[Saved entries]

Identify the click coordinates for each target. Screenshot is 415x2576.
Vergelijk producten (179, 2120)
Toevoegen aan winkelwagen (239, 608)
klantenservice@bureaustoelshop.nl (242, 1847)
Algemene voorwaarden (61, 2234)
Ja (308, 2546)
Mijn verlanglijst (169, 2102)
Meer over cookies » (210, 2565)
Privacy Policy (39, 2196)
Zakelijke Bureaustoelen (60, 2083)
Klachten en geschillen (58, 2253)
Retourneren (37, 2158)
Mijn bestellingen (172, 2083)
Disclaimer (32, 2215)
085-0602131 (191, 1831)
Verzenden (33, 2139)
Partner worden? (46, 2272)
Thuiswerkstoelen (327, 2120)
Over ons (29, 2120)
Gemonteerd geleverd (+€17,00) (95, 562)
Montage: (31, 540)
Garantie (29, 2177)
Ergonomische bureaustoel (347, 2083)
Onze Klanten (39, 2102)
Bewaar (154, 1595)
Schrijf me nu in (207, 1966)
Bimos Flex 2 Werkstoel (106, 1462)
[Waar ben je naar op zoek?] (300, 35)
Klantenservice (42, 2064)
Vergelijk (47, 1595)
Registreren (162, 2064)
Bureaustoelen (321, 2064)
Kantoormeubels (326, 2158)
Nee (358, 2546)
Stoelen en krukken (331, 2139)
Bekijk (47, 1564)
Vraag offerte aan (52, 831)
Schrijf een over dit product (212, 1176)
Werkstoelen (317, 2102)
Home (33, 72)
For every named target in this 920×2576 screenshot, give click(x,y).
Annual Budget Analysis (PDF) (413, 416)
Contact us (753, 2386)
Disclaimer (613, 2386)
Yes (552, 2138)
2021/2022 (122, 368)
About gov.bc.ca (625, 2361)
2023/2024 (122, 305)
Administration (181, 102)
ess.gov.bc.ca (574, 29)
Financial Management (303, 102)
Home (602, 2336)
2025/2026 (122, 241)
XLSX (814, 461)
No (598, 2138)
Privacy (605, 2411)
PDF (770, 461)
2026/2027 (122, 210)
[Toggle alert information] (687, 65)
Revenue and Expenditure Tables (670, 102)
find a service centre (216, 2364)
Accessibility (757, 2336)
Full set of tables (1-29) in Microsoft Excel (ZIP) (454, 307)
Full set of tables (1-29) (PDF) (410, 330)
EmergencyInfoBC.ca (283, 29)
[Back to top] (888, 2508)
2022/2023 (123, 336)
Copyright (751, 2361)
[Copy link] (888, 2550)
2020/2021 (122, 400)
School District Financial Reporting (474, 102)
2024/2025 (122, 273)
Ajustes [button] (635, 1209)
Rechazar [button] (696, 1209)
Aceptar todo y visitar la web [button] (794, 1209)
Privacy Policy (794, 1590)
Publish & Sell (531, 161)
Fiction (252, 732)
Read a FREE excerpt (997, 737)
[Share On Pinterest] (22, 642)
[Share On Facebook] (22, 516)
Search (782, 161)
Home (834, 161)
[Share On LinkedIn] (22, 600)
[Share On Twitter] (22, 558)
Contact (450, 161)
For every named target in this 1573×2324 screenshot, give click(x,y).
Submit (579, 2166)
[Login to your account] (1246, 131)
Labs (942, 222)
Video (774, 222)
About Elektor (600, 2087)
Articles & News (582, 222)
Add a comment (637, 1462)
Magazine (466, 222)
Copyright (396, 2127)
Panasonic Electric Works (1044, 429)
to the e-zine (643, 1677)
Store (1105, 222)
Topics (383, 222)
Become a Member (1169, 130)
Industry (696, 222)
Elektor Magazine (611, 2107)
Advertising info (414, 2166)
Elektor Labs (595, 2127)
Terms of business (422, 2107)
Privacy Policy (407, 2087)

• WHAT IS EXPECTED: Show, from the entries above, every line that includes the string "Bureaustoelen".

• SOLUTION FOR THIS PROBLEM:
Zakelijke Bureaustoelen (60, 2083)
Bureaustoelen (321, 2064)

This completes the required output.